What Should Congress Do? II Trusts

Pages from JayOLaughlin_US-Senate-testimony_03-19-13

This post involves information from Mac McConnell, Jay O’Laughlin and about the Valles Caldera experiment.

Solving these many and diverse local problems require local solutions based on local know-how. The current topdown,
one-size-fits-all land management by the feds has proven itself incapable of problem-solving at the forest
level. Removal of selected lands from federal oversight and transferal to local autonomous authority, similar to
state trust lands, would seem to be the most direct and efficient way – perhaps the only way – to secure reliable,
adequate funding and cut through the tangle of shifting, restrictive, and often conflicting laws, regulations,
executive orders, litigation, and judicial mandates that make federal management a hopeless cause.

Here is an in-depth look at this option, from Mac.

Jay O’Laughlin has also published some papers on trusts as a solution to some federal lands problems. Here is avery thorough one with charts and tables, and here is his testimony from a hearing in March. rough and one and here is his testimony at a Congressional hearing in March.

• [Challenges]:
(1) Return the part of the post on land trusts from "What Should Congress" to "a hopeless cause.".
(2) According to the post on land trusts, what has proven itself incapable of problem-solving at the forest level?
(3) Rewrite more briefly the paragraph of the post on land trusts that begins "Solving these many and diverse local problems", keeping its main facts.

• [Recorded data]:
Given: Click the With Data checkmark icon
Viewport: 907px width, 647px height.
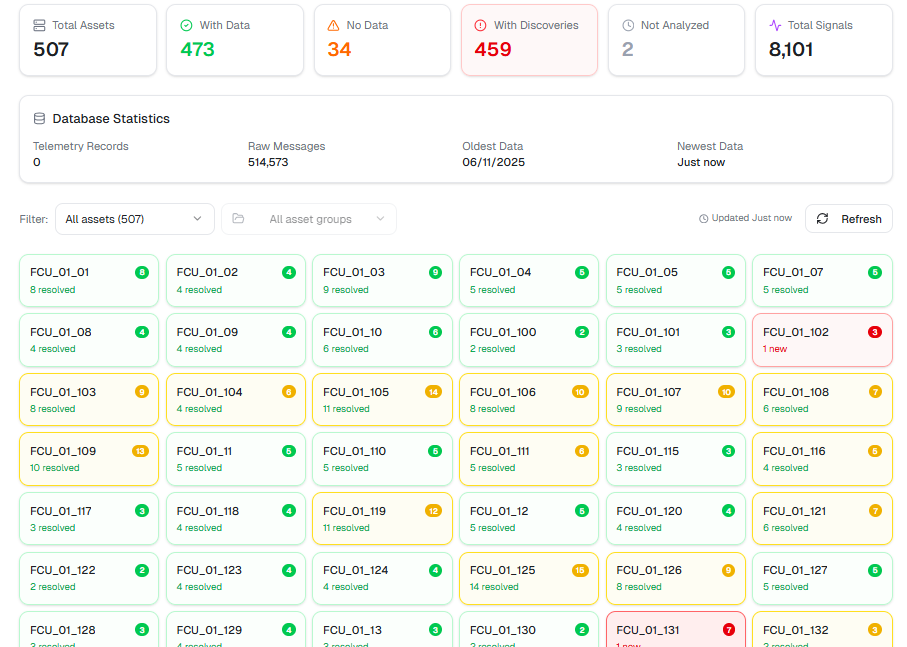Looking at the screenshot, I should [186, 25].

• [Task-by-task results]:
(1)
What Should Congress Do? II Trusts

Pages from JayOLaughlin_US-Senate-testimony_03-19-13

This post involves information from Mac McConnell, Jay O’Laughlin and about the Valles Caldera experiment.

Solving these many and diverse local problems require local solutions based on local know-how. The current topdown,
one-size-fits-all land management by the feds has proven itself incapable of problem-solving at the forest
level. Removal of selected lands from federal oversight and transferal to local autonomous authority, similar to
state trust lands, would seem to be the most direct and efficient way – perhaps the only way – to secure reliable,
adequate funding and cut through the tangle of shifting, restrictive, and often conflicting laws, regulations,
executive orders, litigation, and judicial mandates that make federal management a hopeless cause.

(2) The current top-down, one-size-fits-all land management by the feds.

(3) Local problems need local solutions based on local know-how. Top-down, one-size-fits-all federal management has failed at the forest level. Moving selected lands from federal oversight to local autonomous authority, similar to state trust lands, would seem the most direct and efficient way, perhaps the only way, to secure reliable, adequate funding. It would also cut through the shifting, restrictive and often conflicting laws, regulations, executive orders, litigation and judicial mandates that make federal management a hopeless cause.